Thursday, December 8, 2011

Experts warn about wave of wildlife extinction

Hunters for wild animals were arrested on July 20, 2011
Habitat changes send animals away

Lack of food, conflicts with humans and reductions in number are the things which happen with the elephants in Dong Nai province, the only domestic flock of elephants now residing on the area of 130,000 hectares. According to Bui Minh Tan from the Dong Nai provincial forest ranger unit, the local elephants are facing a lot of dangers.

According to Tan, every elephant individual needs 150 kilos of food, 160-300 liters of water and mineral salt a day. However, the changes of the habitat have led to the depletion of food sources for elephants. As a result, elephants have to move to seek food at residential quarters, where they regularly conflict with people.

The conflicts reportedly happened in the Ta Lai commune of Tan Phu district, Phu Ly and Ma Dai Communes of Vinh Cuu, and Thanh Son, Gia Canh communes of Dinh Quan district. Elephants destroyed sugar cane, cashew, banana, coconut plants, and cassava, rice fields of local residents. Especially, they also damaged people’s houses to seek rice and salt.

Tan has warned that as having the living environment, elephants may die, which will make elephants lose fertility, thus leading to the decrease of the number of elephants.

Not only elephants in Dong Nai province; a lot of other species have also been threatened due to the changes of the habitat. White cheek gibbon, a large primate which is listed as the endangered species in the 2007 Vietnam’s Red Book, is an example. International scientists say that white cheek gibbons now can be seen only in Vietnam and China. Meanwhile, in Vietnam, these gibbons are very few while they are facing the risk of getting extinct.

There are five threats to white cheek gibbons, according to Pham Anh Tuan, an officer of the Thai Nguyen provincial forest ranger unit, including the wildlife hunting, logging, gold digging, land clearing for cultivation and forest fires.

Wave of wildlife extinction?

When the World Wildlife Fund WWF announced the extinction of the one horn rhino in Vietnam, scientists said it is now the right time to ring the alarm bell over the exist and perish of a lot of other species whose names can be found in the Red Book.

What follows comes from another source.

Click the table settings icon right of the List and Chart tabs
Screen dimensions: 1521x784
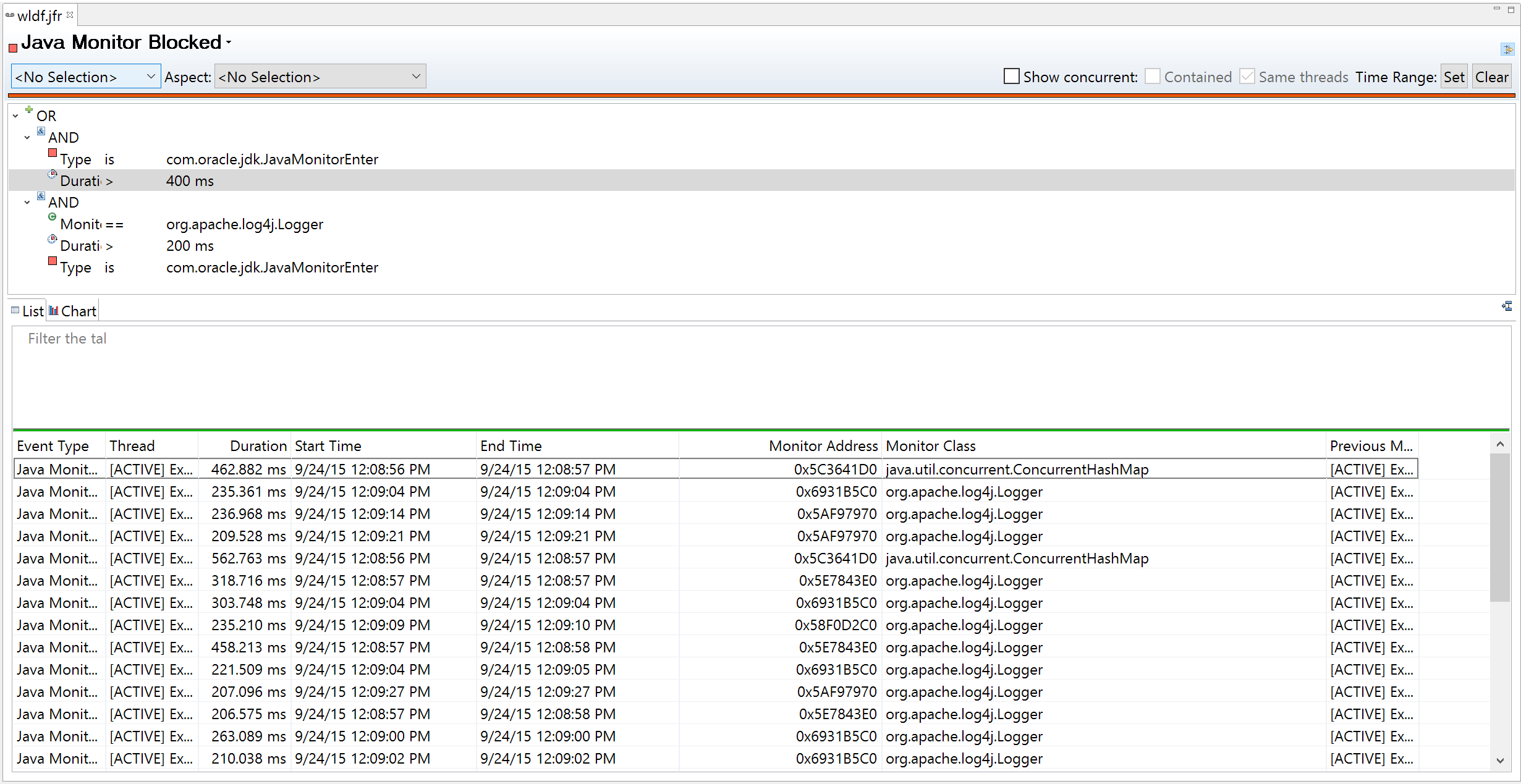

The Cat Tien National Park has 40 species whose names are listed in the Red Book. WWF has warned about the possible disappearance of other species at the park, because the flooded forest areas of the Cat Tien National park have been getting dry, which has narrowed the living area of rhinos and other animals.

According to the Ministry of Agriculture and Rural Development, there are 34 rare and precious animal species at the Kim Hy Sanctuary in Bac Kan province, which are listed in the Red Book, including five species which are facing high risks of extinction. The noteworthy thing is that the species facing high risks are mostly located in the forest area of Na Ri district, where people exploit gold.

According to the ministry, no thorough survey has been made, therefore, the list of endangered species at the sanctuary has not completed. The ministry has proposed to carry out deeper research works in the time to come.

In a recent meeting with the press, Dr Le Xuan Canh, Head of the Institute of Ecology and Biological Resources, said that there are 882 species which are facing dangers, an increase of 161 species in accordance with the report released in 1992.

If the situation cannot be improved, in the near future, Vietnam may have to witness the “wave of wildlife extinction” which will cause environmental and economic damages, he has warned.